Dans une courte vidéo postée sur les réseaux sociaux hier, Ben Amir Saadi, président directeur général de Maana et membre du Comité de soutien et de libération de Sast a fait état de la santé préoccupante de l’écrivain, incarcéré depuis bientôt deux mois. Il serait à l’en croire, en danger de mort.
Au commencement, une citation. Pas n’importe laquelle : « Une injustice commise quelque part est une menace pour la justice du monde entier » du pasteur américain Martin Luther King, que l’on ne présente plus. Ensuite, Ben Amir Saadi apparaît, dans une courte vidéo sur fond blanc, publiée sur les réseaux sociaux ce lundi 01 octobre. « Voilà plusieurs semaines que l’écrivain Said Ahmed Said Tourqui a été emprisonné aux Comores avec comme chef d’accusation, attentat et complot contre l’autorité de l’Etat ». C’est ainsi que commence Ben Amir, membre du Comité de soutien « FreeSast ».

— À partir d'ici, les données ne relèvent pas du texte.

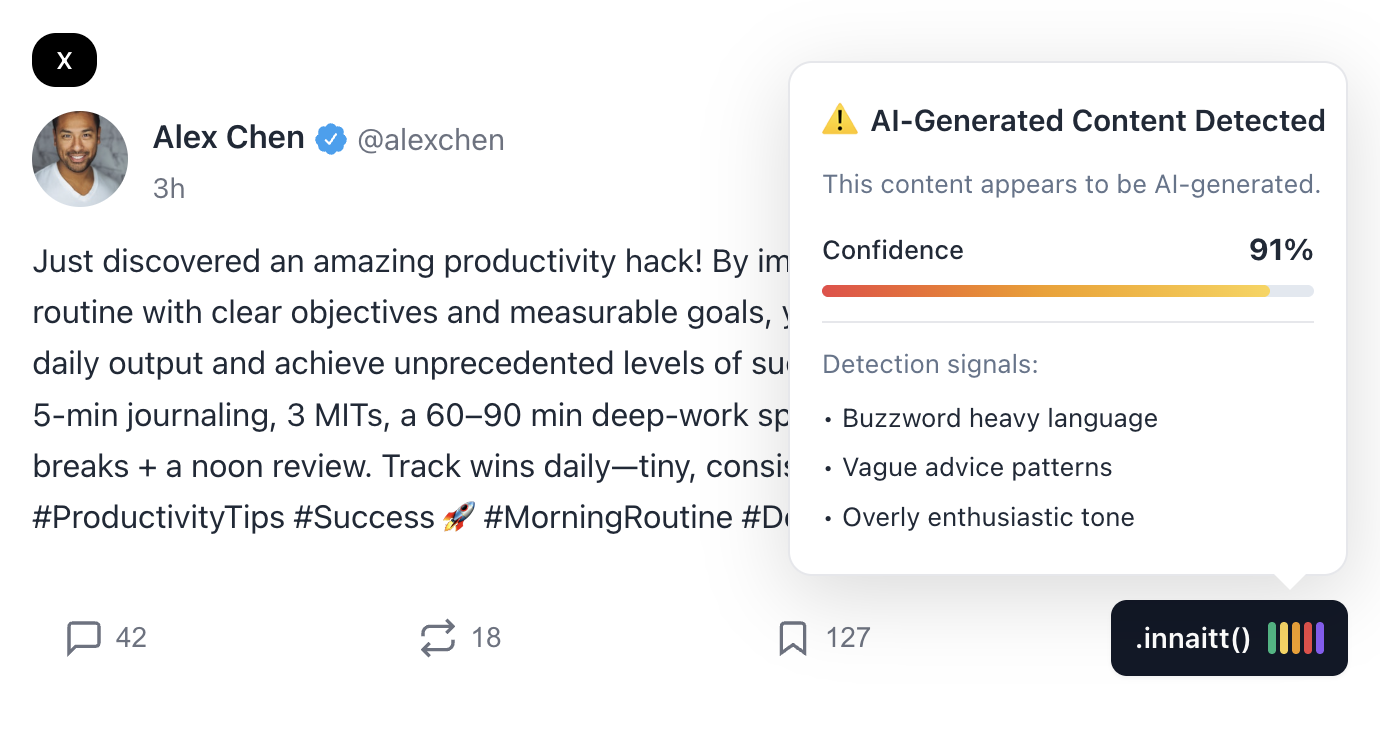Open the Alex Chen display name
The image size is (1380, 734).
[x=228, y=138]
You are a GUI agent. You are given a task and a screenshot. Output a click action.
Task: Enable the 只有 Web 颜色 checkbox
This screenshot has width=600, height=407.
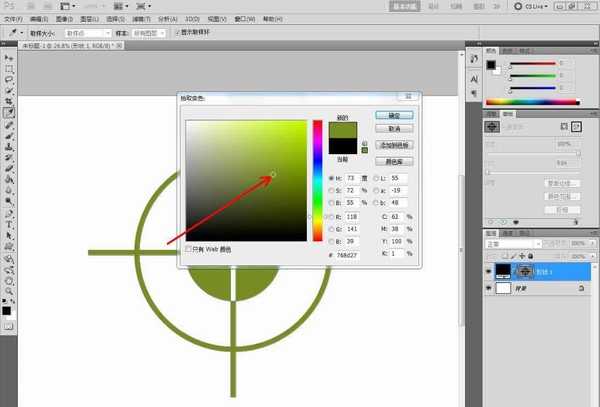190,249

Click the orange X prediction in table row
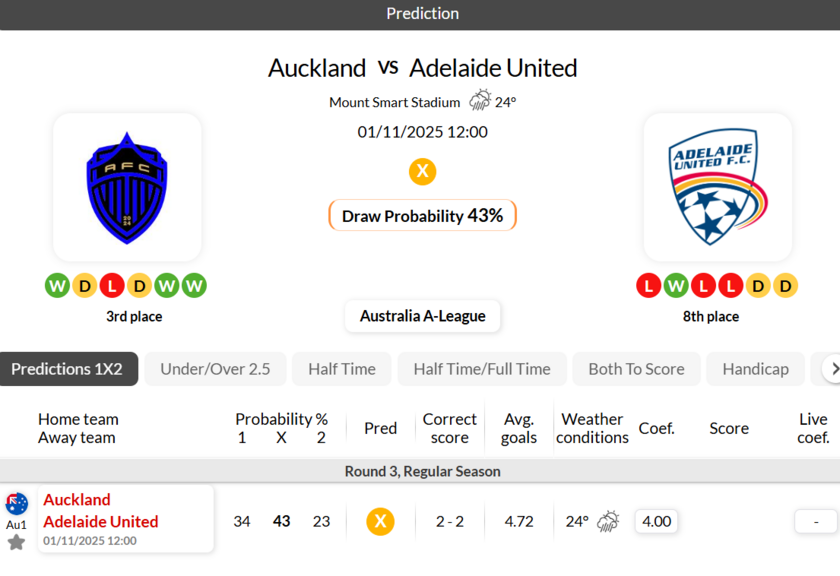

La voix posée, pondérée, le message clair, il poursuit : « Nous, sa famille, ses amis, ses lecteurs, nous qui connaissons l’homme, ses idées, son engagement, son amour pour la culture, pour les libertés, nous sommes convaincus que les chefs d’accusation pour lesquels il fait l’objet sont contraires à ses valeurs ». Le ton est donné par l’entrepreneur. Ben Amir n’a pas manqué de souligner «la situation délétère qui prévaut dans le pays depuis quelques mois, avec des arrestations spectaculaires et arbitraires, avec les libertés individuelles et de la presse bafouées, un climat de méfiance et d’intimidation, malgré cela, nous avons voulu croire à l’impartialité de la justice et nous nous sommes donc abstenus de toute intervention médiatique ». Ce qui ne sera, à l’évidence, plus le cas.

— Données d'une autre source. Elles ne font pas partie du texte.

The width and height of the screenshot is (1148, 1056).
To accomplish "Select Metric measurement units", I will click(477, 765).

Le Comité de soutien de Said Ahmed Said Tourqui ne se taira plus. Le président directeur général de Maana l’explique par « les nombreuses incohérences constatées dans ce dossier, aux dures conditions d’incarcération dont Sast fait l’objet, isolé de tous, dans une cellule obscure de 1m20 sur 1m20 avec une santé fragile qui se détériore de jour en jour ». Arrivé à ce niveau de la vidéo, on y voit Sast sur des photos, tantôt sur une chaise roulante, tantôt sur un lit d’hôpital, sous perfusion.
Ben Amir a rappelé que l’écrivain a été, « il n’y pas si longtemps, paralysé à Moroni avant d’être évacué en France ». Son état de santé se serait détérioré. « Sast est en danger de mort », a-t-il lâché. « Malgré la présentation de son dossier médical, la justice reste sourde à nos demandes de liberté conditionnelle ou du moins l’assouplissement de ses conditions d’incarcération », a-t-il regretté. Sast est en cellule d’isolement depuis presque deux mois. Le Comité de soutien de l’écrivain demande sa libération. Et Ben Amir de conclure : « La seule arme que nous lui connaissons (à Sast, ndlr) est sa plume ».